▸ **Actions to take**
a. Reproduce word for word the stretch of the meditation-class account from "The facilitator now" through "with this guy.".
b. Pick up the meditation-class account where it stops and keep it going.

▸ **Excerpted passage**
>> START
He nods pleasantly in greeting, so I pose the questions I’m supposed to ask:  I ask him his name, and ask him what I am supposed to be learning from him.  He answers, “Gregory” with an accent that sounds almost Russian, and answers, “Peace.  And focus.”  Actually, as soon as he said “peace”, I completely forgot all about my bad cold and felt extraordinarily peaceful.

The facilitator now asks us to return to normal consciousness (my first thought:  “Nooo!  I want to stay here longer and talk to him!”) but things are already fading.  I blame myself for envisioning Yggdrasil with such a huge trunk.  Took me forever and a day to get around it, when I could have been chatting with this guy.

When the class describes their individual experiences, I relate what I’ve just related, and tried to pronounce the name exactly as he did, with a slight Russian accent.  The facilitator asks, “Did he say ‘Gregory’ or ‘Grigori’?  Some angels are called ‘Grigori’.”
>> END
▸ **Recorded data**
>> START
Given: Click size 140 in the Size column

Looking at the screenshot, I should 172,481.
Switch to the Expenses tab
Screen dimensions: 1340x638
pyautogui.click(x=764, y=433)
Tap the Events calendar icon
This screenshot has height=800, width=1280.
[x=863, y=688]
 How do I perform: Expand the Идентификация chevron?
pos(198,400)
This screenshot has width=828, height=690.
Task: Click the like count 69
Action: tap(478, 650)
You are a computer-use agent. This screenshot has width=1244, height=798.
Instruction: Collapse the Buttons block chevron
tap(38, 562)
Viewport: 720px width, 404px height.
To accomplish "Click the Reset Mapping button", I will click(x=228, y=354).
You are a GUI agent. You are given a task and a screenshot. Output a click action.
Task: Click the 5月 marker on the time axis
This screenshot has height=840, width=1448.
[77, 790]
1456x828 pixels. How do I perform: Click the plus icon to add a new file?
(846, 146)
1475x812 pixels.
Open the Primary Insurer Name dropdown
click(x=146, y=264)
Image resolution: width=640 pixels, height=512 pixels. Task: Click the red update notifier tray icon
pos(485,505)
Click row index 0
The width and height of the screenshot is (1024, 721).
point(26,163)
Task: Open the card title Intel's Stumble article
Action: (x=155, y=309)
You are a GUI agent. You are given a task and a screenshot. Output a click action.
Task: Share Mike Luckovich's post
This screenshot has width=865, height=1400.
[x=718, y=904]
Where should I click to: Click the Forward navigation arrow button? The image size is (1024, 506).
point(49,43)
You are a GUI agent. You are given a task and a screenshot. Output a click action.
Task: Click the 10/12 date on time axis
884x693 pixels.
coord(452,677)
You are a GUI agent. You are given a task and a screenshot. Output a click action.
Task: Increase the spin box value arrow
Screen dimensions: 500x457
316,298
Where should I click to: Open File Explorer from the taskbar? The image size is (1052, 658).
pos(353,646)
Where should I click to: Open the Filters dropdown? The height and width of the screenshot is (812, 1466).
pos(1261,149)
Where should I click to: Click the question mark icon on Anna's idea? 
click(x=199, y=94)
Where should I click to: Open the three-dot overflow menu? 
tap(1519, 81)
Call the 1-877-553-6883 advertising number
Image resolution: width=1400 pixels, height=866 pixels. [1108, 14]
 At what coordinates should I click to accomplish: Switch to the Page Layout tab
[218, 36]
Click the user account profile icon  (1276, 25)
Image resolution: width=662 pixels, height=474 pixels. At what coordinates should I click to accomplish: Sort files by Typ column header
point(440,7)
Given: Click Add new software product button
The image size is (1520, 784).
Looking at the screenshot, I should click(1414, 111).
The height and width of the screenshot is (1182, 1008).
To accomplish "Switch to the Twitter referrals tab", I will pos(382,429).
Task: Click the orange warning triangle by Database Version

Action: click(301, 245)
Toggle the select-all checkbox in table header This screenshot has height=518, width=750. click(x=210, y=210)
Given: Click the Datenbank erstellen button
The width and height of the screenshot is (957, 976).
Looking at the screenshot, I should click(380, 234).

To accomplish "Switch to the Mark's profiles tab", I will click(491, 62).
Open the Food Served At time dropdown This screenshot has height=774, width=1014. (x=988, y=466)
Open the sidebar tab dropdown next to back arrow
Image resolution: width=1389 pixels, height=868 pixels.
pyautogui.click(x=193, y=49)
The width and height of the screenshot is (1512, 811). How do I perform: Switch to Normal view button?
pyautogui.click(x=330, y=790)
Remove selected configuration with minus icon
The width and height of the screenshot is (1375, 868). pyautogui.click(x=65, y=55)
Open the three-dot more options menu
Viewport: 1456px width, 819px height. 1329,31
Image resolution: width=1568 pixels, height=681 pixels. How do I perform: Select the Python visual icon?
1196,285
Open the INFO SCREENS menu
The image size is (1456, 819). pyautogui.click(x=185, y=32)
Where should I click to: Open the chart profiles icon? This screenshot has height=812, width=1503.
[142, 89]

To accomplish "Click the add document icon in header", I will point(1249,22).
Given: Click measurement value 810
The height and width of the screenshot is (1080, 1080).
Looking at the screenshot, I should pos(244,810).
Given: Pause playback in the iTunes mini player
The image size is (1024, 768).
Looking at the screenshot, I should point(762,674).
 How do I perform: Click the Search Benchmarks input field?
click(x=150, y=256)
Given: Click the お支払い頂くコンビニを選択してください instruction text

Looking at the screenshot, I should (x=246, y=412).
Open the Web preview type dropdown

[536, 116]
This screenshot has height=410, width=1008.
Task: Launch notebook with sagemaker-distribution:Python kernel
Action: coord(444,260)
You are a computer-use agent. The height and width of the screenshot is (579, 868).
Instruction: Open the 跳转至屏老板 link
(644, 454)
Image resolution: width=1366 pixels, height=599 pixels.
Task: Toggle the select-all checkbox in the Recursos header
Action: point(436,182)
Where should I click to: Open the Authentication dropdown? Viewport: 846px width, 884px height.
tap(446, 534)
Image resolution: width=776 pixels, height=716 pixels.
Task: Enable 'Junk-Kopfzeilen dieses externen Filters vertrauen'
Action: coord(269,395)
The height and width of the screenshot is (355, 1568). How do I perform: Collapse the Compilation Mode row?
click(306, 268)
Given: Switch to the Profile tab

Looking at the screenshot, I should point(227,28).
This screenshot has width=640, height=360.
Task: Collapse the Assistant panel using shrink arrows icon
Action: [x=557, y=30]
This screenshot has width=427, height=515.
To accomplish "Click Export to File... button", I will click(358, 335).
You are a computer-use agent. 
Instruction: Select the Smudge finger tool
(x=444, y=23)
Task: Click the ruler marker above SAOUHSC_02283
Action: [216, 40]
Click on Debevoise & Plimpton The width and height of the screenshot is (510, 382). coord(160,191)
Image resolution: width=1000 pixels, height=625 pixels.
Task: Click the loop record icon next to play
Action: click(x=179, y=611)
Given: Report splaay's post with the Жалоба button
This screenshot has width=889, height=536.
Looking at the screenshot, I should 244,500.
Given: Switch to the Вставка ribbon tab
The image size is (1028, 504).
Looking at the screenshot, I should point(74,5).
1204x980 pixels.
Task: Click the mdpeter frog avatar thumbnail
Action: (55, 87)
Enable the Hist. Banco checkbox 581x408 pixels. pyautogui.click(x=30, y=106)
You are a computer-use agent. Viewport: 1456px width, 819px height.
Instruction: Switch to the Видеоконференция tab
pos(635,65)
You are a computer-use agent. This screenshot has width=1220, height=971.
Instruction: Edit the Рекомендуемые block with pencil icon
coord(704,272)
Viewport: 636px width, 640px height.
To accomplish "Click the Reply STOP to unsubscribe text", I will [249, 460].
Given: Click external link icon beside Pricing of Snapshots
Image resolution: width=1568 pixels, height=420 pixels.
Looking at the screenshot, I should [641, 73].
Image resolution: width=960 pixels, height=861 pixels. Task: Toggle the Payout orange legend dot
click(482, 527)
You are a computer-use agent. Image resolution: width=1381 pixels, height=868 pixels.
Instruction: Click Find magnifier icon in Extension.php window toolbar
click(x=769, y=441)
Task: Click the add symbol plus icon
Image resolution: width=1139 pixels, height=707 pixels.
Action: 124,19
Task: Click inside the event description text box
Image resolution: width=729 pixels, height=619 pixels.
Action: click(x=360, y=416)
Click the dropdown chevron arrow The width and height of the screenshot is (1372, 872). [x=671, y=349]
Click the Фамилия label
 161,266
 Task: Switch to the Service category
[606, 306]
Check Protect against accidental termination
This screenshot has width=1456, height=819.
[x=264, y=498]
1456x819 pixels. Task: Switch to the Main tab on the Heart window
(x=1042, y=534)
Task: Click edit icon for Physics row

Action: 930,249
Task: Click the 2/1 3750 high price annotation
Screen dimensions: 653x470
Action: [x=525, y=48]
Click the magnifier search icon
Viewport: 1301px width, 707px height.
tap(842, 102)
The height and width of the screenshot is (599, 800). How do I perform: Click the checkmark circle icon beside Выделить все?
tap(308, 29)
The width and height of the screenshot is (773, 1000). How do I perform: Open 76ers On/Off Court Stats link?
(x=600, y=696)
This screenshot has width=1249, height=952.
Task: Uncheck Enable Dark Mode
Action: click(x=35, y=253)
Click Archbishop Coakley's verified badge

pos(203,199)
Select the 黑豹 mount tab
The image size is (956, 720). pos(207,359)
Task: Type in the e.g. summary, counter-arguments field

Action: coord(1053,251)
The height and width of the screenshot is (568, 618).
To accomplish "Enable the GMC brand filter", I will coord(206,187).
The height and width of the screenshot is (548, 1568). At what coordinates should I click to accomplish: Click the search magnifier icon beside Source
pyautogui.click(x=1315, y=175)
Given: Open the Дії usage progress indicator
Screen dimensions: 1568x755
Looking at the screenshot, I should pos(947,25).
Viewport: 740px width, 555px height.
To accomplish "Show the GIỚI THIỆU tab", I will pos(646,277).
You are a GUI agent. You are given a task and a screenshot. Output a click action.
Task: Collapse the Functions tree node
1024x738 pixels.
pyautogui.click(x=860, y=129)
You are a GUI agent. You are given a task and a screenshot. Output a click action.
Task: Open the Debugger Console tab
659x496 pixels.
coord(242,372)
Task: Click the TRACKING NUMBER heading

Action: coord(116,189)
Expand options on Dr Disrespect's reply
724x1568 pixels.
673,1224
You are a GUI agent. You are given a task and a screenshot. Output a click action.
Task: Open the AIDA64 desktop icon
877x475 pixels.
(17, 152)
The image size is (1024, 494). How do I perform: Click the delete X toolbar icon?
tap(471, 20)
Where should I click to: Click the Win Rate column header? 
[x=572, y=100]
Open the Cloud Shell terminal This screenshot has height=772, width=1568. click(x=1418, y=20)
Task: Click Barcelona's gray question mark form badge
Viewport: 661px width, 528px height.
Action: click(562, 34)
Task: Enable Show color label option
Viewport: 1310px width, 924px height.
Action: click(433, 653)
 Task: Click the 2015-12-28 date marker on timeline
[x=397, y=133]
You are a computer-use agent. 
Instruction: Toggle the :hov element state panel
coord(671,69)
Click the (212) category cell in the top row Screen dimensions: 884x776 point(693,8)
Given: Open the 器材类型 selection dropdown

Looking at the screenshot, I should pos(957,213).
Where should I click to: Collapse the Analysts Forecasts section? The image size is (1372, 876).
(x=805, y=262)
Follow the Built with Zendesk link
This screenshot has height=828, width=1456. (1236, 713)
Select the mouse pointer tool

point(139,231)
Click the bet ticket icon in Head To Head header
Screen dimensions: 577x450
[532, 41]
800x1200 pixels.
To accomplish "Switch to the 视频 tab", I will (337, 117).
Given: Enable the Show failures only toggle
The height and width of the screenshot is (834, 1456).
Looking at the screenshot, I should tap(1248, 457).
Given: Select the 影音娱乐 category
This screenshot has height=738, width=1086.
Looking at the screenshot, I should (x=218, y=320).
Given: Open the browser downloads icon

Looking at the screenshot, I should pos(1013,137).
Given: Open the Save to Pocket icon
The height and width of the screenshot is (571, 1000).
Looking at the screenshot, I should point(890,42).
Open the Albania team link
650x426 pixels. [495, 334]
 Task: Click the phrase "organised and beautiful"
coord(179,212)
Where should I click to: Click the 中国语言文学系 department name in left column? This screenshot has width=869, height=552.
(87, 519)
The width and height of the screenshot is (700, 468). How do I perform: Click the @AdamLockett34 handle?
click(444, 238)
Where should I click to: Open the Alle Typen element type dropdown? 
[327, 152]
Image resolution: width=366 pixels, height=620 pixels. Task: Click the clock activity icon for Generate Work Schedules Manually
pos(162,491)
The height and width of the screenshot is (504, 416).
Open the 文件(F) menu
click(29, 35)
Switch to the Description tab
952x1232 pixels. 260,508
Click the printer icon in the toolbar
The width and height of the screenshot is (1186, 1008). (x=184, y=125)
>> END
▸ **Answer set**
a.
The facilitator now asks us to return to normal consciousness (my first thought:  “Nooo!  I want to stay here longer and talk to him!”) but things are already fading.  I blame myself for envisioning Yggdrasil with such a huge trunk.  Took me forever and a day to get around it, when I could have been chatting with this guy.

b.
I’m momentarily stumped by the question, and know that I look like a deer in headlights.  Truthfully, I can’t remember WHAT he said.   I also – and this is what amazes me – have completely forgotten that I was already familiar with the word “Grigori”.  Back in December of 2012.  On this blog.  I’m listing the Watchers – from the Book of Enoch – and have copied the alternate description for the “Watchers” into my blog several times:  “Grigori”.  And, consciously anyway, I had completely forgotten about that until I went and looked up “Grigori” after class, and gasped, “Holy [bleep!]!  I completely forgot!”

How perfect for me would THAT be!  To have a personal guide from the Grigori!   Actually, I’m still not sure whether he said “Gregory” or “Grigori”, but I will definitely go looking for him again and this time pay closer attention.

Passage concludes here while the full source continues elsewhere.